Mikrorganismen helfen bei der Lagerung von Atommüll
Stollen im Mont Terri (JU)

Dieser Berg kommt nicht zur Ruhe: Da der Mont Terri die Ajoie vom restlichen Jura abtrennt, war es nur eine Frage der Zeit, bis er von Tunnels durchstochen wurde. Schon etwas länger her für die Bahn, dann auch für die Autobahn. Weil man auch herausfand, dass der Opalinuston zu den stabilsten und undurchlässigsten geologischen Schichtungen gehört, wurde längs zum Autobahntunnel gleich noch ein Versuchsstollen angelegt.

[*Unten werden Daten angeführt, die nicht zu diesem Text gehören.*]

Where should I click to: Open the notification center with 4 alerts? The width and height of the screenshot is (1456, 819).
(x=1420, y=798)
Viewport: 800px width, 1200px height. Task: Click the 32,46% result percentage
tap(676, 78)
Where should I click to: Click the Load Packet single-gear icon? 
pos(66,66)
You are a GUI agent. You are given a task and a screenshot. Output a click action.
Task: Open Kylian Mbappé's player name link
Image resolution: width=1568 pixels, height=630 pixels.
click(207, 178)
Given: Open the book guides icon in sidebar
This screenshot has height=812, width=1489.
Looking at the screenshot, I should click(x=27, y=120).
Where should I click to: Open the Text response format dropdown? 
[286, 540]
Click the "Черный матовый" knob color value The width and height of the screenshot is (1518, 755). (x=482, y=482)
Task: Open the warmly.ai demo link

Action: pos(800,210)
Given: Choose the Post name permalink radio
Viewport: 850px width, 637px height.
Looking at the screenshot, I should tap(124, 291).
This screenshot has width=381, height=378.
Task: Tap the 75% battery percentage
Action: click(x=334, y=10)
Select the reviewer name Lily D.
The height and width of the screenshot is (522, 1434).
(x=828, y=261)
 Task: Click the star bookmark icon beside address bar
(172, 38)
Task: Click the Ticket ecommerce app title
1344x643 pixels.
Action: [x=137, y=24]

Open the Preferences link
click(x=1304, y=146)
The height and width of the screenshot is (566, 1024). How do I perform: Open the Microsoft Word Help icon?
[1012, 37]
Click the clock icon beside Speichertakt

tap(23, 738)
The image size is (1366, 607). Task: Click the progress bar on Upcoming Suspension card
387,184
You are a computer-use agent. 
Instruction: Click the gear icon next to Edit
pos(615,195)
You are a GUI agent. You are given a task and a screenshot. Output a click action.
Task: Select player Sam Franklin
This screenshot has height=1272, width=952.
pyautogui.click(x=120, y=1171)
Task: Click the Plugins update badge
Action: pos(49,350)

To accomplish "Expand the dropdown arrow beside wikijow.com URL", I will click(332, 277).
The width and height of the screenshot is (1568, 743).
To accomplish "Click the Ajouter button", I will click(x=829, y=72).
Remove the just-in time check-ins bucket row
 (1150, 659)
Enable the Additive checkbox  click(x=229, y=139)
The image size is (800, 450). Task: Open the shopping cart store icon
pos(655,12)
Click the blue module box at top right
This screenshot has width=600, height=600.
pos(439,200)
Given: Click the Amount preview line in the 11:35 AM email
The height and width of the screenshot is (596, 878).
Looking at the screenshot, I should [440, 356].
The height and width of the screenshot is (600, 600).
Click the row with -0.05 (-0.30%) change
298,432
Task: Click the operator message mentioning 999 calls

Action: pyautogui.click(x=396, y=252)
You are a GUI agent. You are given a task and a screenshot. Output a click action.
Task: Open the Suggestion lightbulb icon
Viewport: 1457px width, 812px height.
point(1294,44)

Darin wird Forschung rund um die Endlagerung von radioaktiven Abfällen durchgeführt. Dazu wird aber kein Atommüll in den Mont Terri gebracht. Die Versuche sind anderer Natur.

Unlängst hat zum Beispiel eine Jungforscherin der EPFL gezeigt, wie gefährliches Wasserstoffgas aus der Korrosion der Stahlbehälter entfernt werden könnte. Poröses Material auf der Stollenwand böte spezialisierten Mikroorganismen einen Lebensraum. Das Projekt ist eine Zusammenarbeit von mehr als einem Dutzend internationalen Partnern und wird durch Swisstopo koordiniert.

Laien entdecken Pseudoskorpione
Höhlensysteme

Finster, kalt, nass: Höhlen sind unwirtliche Lebensräume. Zumindest für Menschen. Manche Tiere hingegen fühlen sich in dieser ökologischen Nische besonders wohl. Weil die Nische aber eng und nicht besonders gut ausgeleuchtet ist, fristet auch die sogenannte Biospeläologie ein wissenschaftliches Nischendasein.

Nur wenige spezialisierte Forschende befassen sich mit den Lebensräumen unter Tage. Die Biospeläologie ist deshalb ein perfektes Beispiel für Citizen Science: Gelegentlich bringen Laien Funde mit, die dann von Spezialisten klassifiziert werden. So wurden unlängst gleich drei neue Pseudoskorpion-Arten im Hölloch (SZ), im Jura und in den Höhlen der Schrattenfluh (LU) entdeckt.